▸ Aim of the task:
In the provided text about asking how someone is really doing, what had the people who feel emptiness and loneliness had to do a very long time ago?

------ Provided text

Why can't we ask it ? And how it impacts us, when we were not asked
Imagine a husband asks his wife, a friend asks a friend, a mother asks her daughter, ..... the most simple question: How are you (really doing) ?
Imagine, that the one asking would be really listening, without fixing the other person, without giving pre-planned answers, instead would be there to accompany the person, respond with empathy and be free of pressure to do or perform anything ?
How would that change our relationships ?
What I have experienced and observed across my many transcultural years of life is, there is people who feel generally satisfied in life, not much depending on their circumstances. No matter if they have much money, no matter if they get recognition from others, no matter how productive they are.
Others have a very different sense in life.
They feel an emptiness and loneliness, or they don't feel anything.
They had to shut down their emotions a very long time ago, most of the time without realising it.
Why?
Long ago in the past, It was not safe to show yourself.

------------
------ Dataset excerpts

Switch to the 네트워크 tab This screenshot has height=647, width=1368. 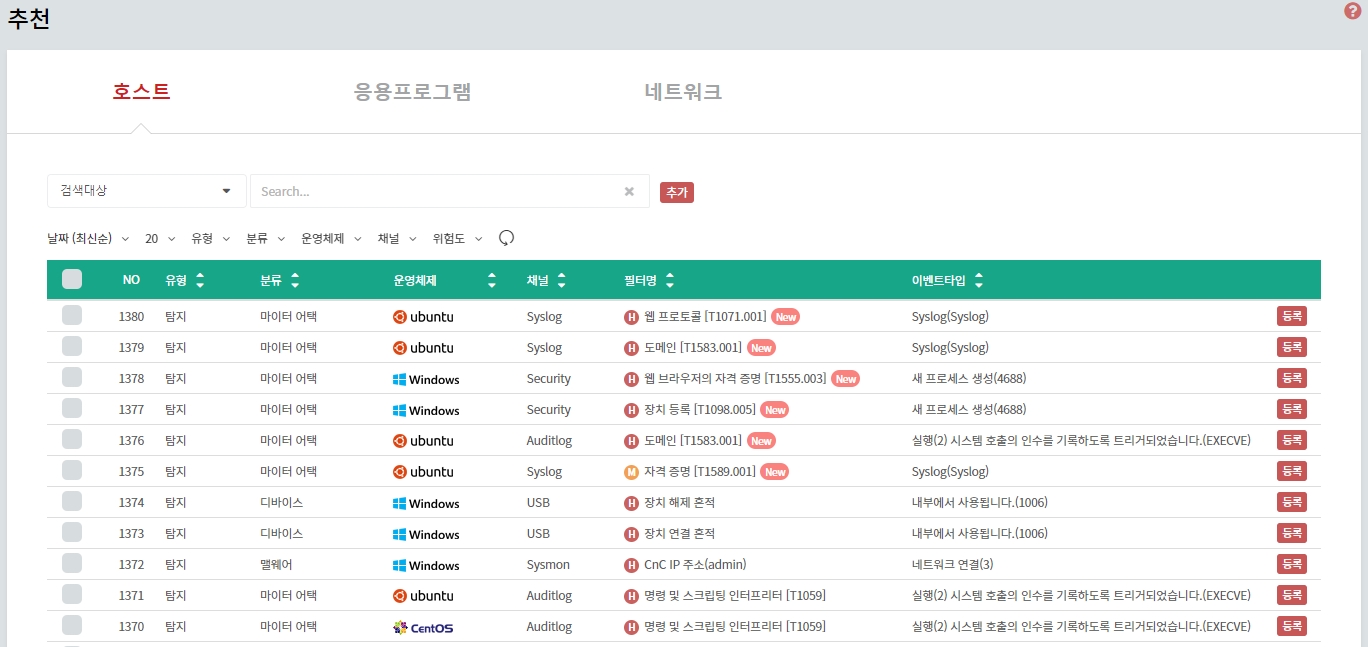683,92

------------
------ Dataset excerpts

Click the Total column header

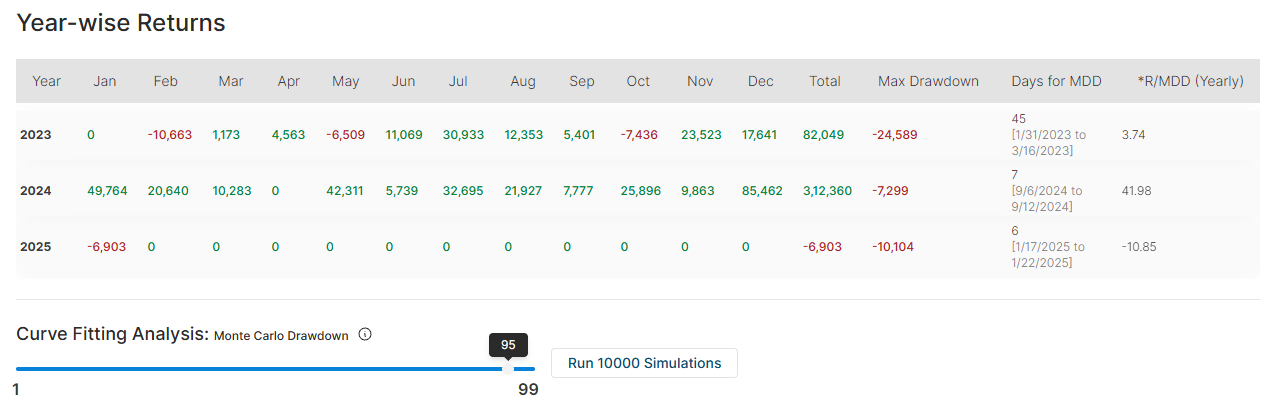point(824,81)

------------

▸ Exercise solution:
They had to shut down their emotions.